Pointing data for screenshots
______________________________

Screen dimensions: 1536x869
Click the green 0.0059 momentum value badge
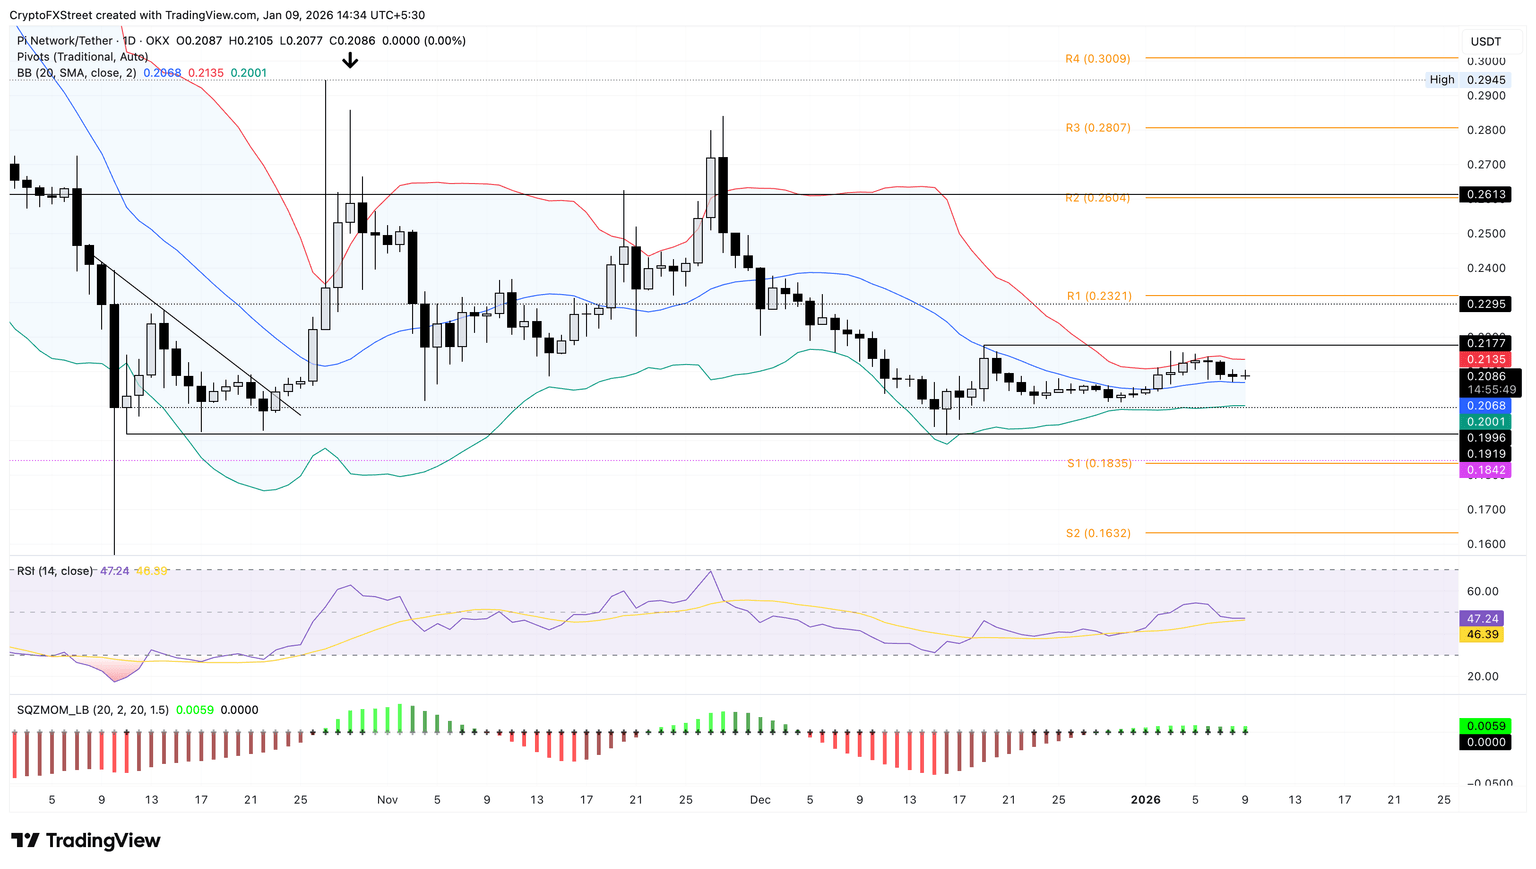tap(1486, 726)
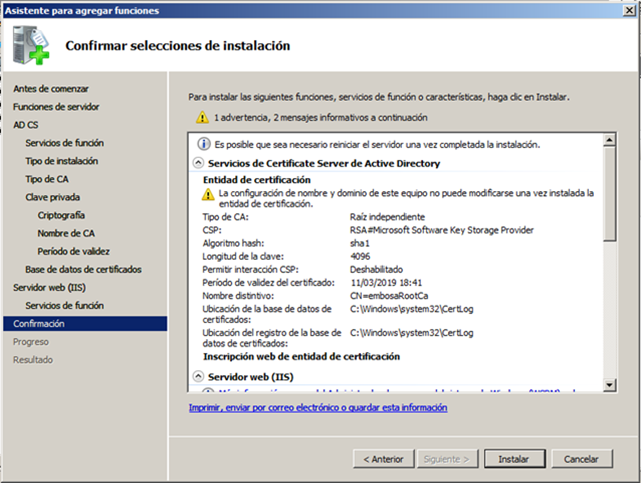Open the 'Imprimir, enviar por correo electrónico' link
This screenshot has width=641, height=483.
(318, 408)
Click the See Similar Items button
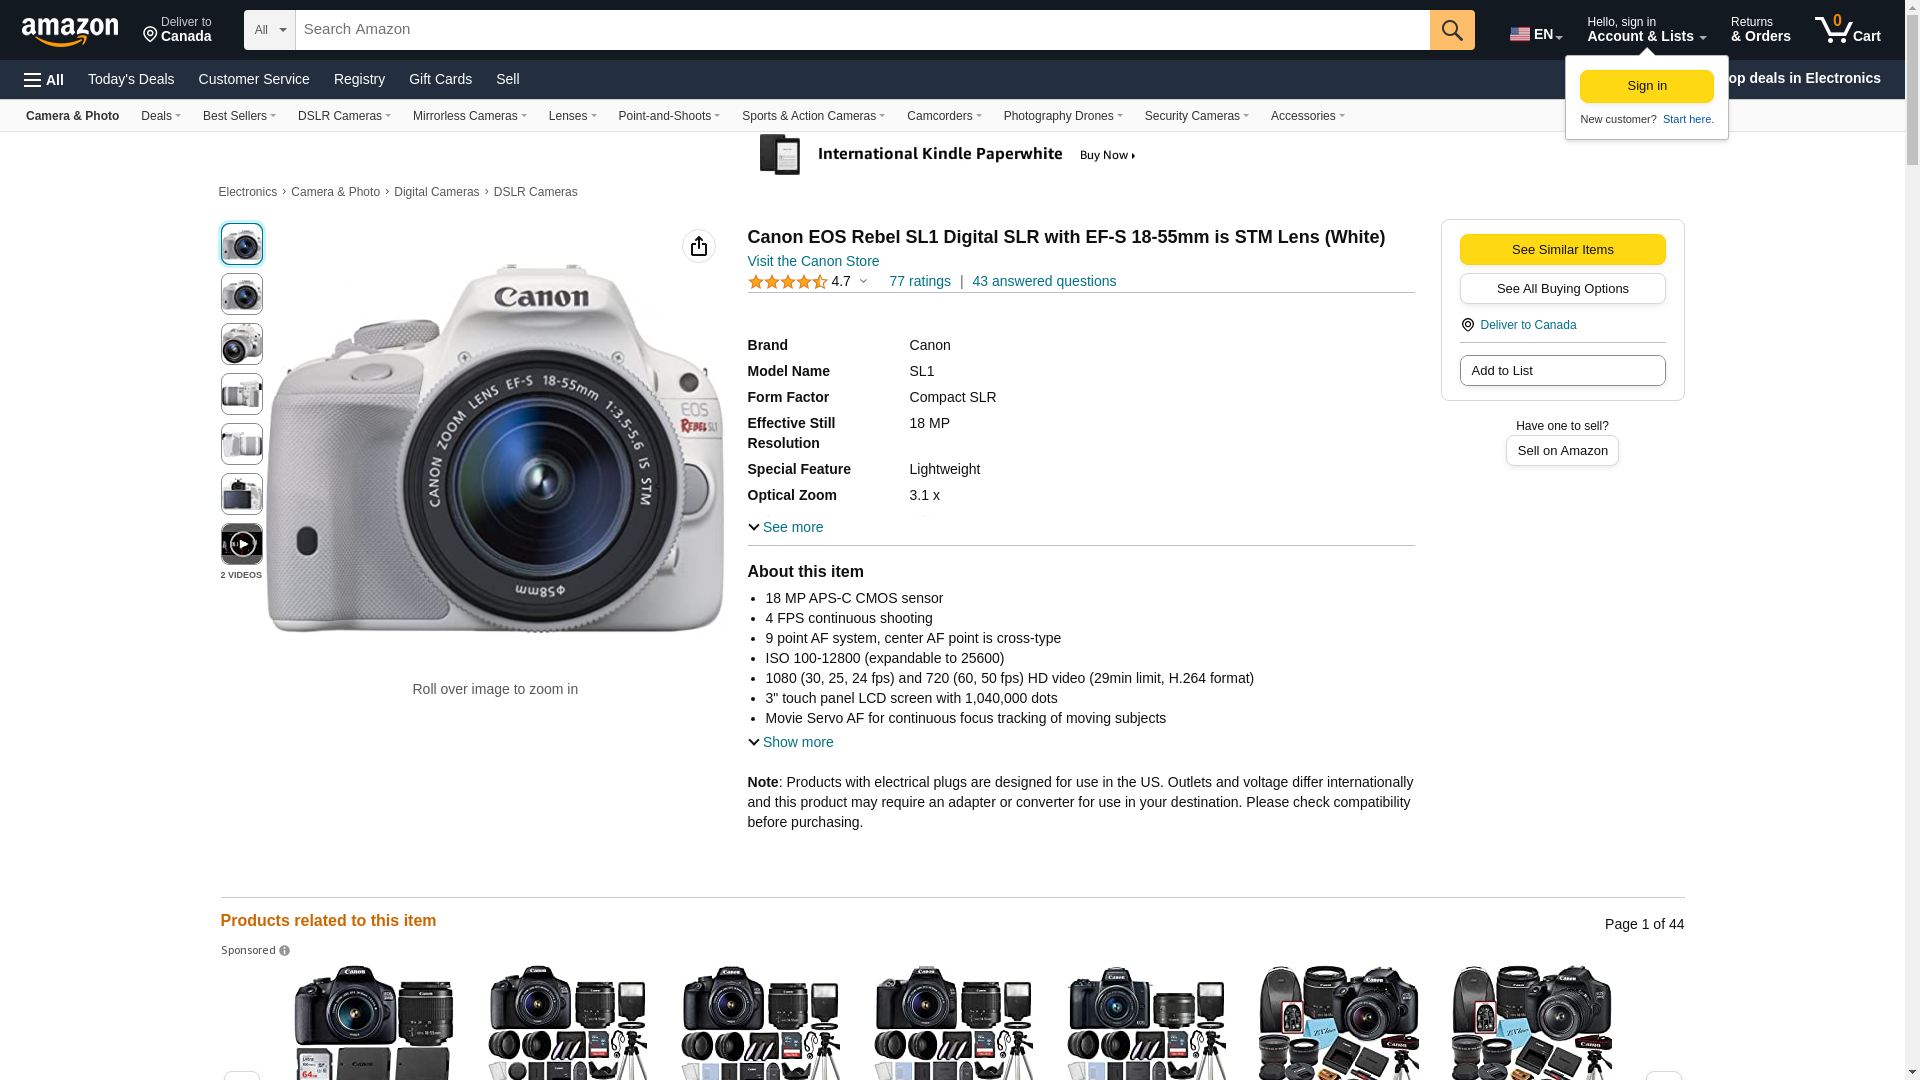 [1562, 250]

______________________________

- **THE TASK**
Set down each of the rows above word for word, leaving out the pictures.

- **OUTPUT FOR THIS EXERCISE**
Screen dimensions: 1536x869
Click the green 0.0059 momentum value badge
tap(1486, 726)
Open the 'Imprimir, enviar por correo electrónico' link
This screenshot has width=641, height=483.
(318, 408)
Click the See Similar Items button
 [1562, 250]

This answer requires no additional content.